Nota Bene July 18, 2017

St. Joseph the Worker church turns 50

By Agnieszka Krawczynski

Parishioners celebrate Mass on the 50th birthday of St. Joseph the Worker Church in Richmond. (All photos by Ray Lim / Special to The B.C. Catholic)

For Catholics in Richmond, the 50th anniversary of the completion of St. Joseph the Worker church called for a whole weekend of celebrations. From June 23-25, parishioners marked the occasion with Mass, a banquet, live performances, a tea for longtime parishioners, and a family barbecue.

St. Joseph the Worker Parish began as a Catholic mission set up by the Franciscan Friars of the Atonement in Steveston in 1932. Their aim was to serve a community of mostly Japanese fishermen who had settled near the Fraser River.

St.
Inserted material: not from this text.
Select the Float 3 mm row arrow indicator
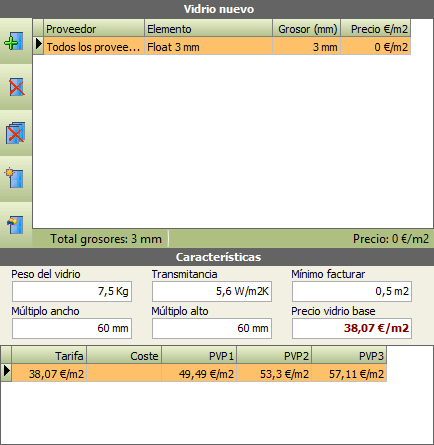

Joseph's was established as a parish in 1949 and the current church building was completed and blessed by the friars in 1967.

Pastor Father David Poirier, SA, walks in a procession at the end of Mass.
Archbishop J. Michael Miller of Vancouver gives a speech during the anniversary banquet.
Volunteers prepare a barbecue for about 300 parishioners June 25.

The 50th anniversary is a bittersweet occasion for parishioners; they will soon be saying goodbye to the Franciscan Friars as they move away because of a lack of vocations. Father David Poirier, the current pastor, will stay for one year to help a new pastor transition and take over.